* [TASK DETAILS]
The only acceptable output is every entry, printed exactly.

* [GIVEN DATA]
--------------------------------------------------
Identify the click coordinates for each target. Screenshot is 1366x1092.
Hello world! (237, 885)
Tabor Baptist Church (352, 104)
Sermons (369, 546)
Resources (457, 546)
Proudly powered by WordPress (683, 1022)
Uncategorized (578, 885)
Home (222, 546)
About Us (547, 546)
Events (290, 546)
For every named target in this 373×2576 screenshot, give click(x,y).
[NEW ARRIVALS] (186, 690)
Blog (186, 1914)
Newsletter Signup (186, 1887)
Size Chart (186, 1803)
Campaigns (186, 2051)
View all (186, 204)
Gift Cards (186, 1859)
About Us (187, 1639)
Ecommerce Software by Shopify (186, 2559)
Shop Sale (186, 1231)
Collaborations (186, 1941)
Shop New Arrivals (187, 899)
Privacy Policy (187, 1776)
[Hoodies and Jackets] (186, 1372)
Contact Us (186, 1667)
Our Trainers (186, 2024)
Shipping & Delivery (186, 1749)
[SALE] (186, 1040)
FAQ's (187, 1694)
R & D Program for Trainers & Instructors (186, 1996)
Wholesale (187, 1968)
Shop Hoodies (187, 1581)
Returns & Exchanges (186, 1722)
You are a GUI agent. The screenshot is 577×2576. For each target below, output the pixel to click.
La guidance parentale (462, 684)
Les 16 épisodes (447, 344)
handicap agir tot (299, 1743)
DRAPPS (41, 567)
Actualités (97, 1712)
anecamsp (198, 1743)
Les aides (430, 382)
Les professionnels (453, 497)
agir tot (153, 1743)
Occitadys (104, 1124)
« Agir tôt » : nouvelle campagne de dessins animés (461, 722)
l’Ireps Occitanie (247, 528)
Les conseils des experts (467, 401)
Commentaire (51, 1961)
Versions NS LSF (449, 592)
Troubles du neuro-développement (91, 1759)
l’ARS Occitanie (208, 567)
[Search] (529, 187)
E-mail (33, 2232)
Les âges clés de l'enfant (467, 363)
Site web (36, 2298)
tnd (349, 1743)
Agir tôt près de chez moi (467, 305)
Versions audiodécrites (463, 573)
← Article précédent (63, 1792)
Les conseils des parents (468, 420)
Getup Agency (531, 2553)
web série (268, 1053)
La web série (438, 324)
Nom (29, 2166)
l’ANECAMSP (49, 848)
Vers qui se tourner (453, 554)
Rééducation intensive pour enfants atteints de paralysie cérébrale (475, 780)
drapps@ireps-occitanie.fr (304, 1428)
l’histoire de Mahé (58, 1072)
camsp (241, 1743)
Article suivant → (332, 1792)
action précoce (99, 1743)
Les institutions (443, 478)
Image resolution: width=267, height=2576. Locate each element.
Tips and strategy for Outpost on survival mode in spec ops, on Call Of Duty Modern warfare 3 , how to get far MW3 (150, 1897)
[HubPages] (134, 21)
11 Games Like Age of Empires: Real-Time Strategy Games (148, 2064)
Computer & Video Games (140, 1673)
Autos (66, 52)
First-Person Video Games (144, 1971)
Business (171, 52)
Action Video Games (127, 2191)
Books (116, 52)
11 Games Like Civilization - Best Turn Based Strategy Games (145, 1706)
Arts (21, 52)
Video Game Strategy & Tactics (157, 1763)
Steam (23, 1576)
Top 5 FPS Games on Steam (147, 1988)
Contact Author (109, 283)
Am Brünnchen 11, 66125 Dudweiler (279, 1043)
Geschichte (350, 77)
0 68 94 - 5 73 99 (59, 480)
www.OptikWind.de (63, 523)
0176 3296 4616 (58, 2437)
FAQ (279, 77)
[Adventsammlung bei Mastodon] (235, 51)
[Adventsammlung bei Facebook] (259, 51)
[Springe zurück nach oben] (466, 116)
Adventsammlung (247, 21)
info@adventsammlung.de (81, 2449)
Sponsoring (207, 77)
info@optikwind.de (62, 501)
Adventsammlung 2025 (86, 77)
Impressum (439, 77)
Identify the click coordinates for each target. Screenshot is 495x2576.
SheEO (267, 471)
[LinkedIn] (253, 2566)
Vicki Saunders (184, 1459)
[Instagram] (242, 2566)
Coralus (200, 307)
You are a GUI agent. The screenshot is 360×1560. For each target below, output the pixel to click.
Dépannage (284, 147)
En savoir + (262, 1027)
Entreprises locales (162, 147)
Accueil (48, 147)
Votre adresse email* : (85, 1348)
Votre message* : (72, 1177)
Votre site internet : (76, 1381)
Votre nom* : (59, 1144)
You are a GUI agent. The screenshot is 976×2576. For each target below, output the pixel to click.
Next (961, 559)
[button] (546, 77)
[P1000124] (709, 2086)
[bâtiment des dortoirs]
--------------------------------------------------
* [THE ANSWER]
Identify the click coordinates for each target. Screenshot is 1366x1092.
Hello world! (237, 885)
Tabor Baptist Church (352, 104)
Sermons (369, 546)
Resources (457, 546)
Proudly powered by WordPress (683, 1022)
Uncategorized (578, 885)
Home (222, 546)
About Us (547, 546)
Events (290, 546)
For every named target in this 373×2576 screenshot, give click(x,y).
[NEW ARRIVALS] (186, 690)
Blog (186, 1914)
Newsletter Signup (186, 1887)
Size Chart (186, 1803)
Campaigns (186, 2051)
View all (186, 204)
Gift Cards (186, 1859)
About Us (187, 1639)
Ecommerce Software by Shopify (186, 2559)
Shop Sale (186, 1231)
Collaborations (186, 1941)
Shop New Arrivals (187, 899)
Privacy Policy (187, 1776)
[Hoodies and Jackets] (186, 1372)
Contact Us (186, 1667)
Our Trainers (186, 2024)
Shipping & Delivery (186, 1749)
[SALE] (186, 1040)
FAQ's (187, 1694)
R & D Program for Trainers & Instructors (186, 1996)
Wholesale (187, 1968)
Shop Hoodies (187, 1581)
Returns & Exchanges (186, 1722)
You are a GUI agent. The screenshot is 577×2576. For each target below, output the pixel to click.
La guidance parentale (462, 684)
Les 16 épisodes (447, 344)
handicap agir tot (299, 1743)
DRAPPS (41, 567)
Actualités (97, 1712)
anecamsp (198, 1743)
Les aides (430, 382)
Les professionnels (453, 497)
agir tot (153, 1743)
Occitadys (104, 1124)
« Agir tôt » : nouvelle campagne de dessins animés (461, 722)
l’Ireps Occitanie (247, 528)
Les conseils des experts (467, 401)
Commentaire (51, 1961)
Versions NS LSF (449, 592)
Troubles du neuro-développement (91, 1759)
l’ARS Occitanie (208, 567)
[Search] (529, 187)
E-mail (33, 2232)
Les âges clés de l'enfant (467, 363)
Site web (36, 2298)
tnd (349, 1743)
Agir tôt près de chez moi (467, 305)
Versions audiodécrites (463, 573)
← Article précédent (63, 1792)
Les conseils des parents (468, 420)
Getup Agency (531, 2553)
web série (268, 1053)
La web série (438, 324)
Nom (29, 2166)
l’ANECAMSP (49, 848)
Vers qui se tourner (453, 554)
Rééducation intensive pour enfants atteints de paralysie cérébrale (475, 780)
drapps@ireps-occitanie.fr (304, 1428)
l’histoire de Mahé (58, 1072)
camsp (241, 1743)
Article suivant → (332, 1792)
action précoce (99, 1743)
Les institutions (443, 478)
Image resolution: width=267, height=2576. Locate each element.
Tips and strategy for Outpost on survival mode in spec ops, on Call Of Duty Modern warfare 3 , how to get far MW3 (150, 1897)
[HubPages] (134, 21)
11 Games Like Age of Empires: Real-Time Strategy Games (148, 2064)
Computer & Video Games (140, 1673)
Autos (66, 52)
First-Person Video Games (144, 1971)
Business (171, 52)
Action Video Games (127, 2191)
Books (116, 52)
11 Games Like Civilization - Best Turn Based Strategy Games (145, 1706)
Arts (21, 52)
Video Game Strategy & Tactics (157, 1763)
Steam (23, 1576)
Top 5 FPS Games on Steam (147, 1988)
Contact Author (109, 283)
Am Brünnchen 11, 66125 Dudweiler (279, 1043)
Geschichte (350, 77)
0 68 94 - 5 73 99 (59, 480)
www.OptikWind.de (63, 523)
0176 3296 4616 (58, 2437)
FAQ (279, 77)
[Adventsammlung bei Mastodon] (235, 51)
[Adventsammlung bei Facebook] (259, 51)
[Springe zurück nach oben] (466, 116)
Adventsammlung (247, 21)
info@adventsammlung.de (81, 2449)
Sponsoring (207, 77)
info@optikwind.de (62, 501)
Adventsammlung 2025 (86, 77)
Impressum (439, 77)
Identify the click coordinates for each target. Screenshot is 495x2576.
SheEO (267, 471)
[LinkedIn] (253, 2566)
Vicki Saunders (184, 1459)
[Instagram] (242, 2566)
Coralus (200, 307)
You are a GUI agent. The screenshot is 360×1560. For each target below, output the pixel to click.
Dépannage (284, 147)
En savoir + (262, 1027)
Entreprises locales (162, 147)
Accueil (48, 147)
Votre adresse email* : (85, 1348)
Votre message* : (72, 1177)
Votre site internet : (76, 1381)
Votre nom* : (59, 1144)
You are a GUI agent. The screenshot is 976×2576. For each target below, output the pixel to click.
Next (961, 559)
[button] (546, 77)
[P1000124] (709, 2086)
[bâtiment des dortoirs]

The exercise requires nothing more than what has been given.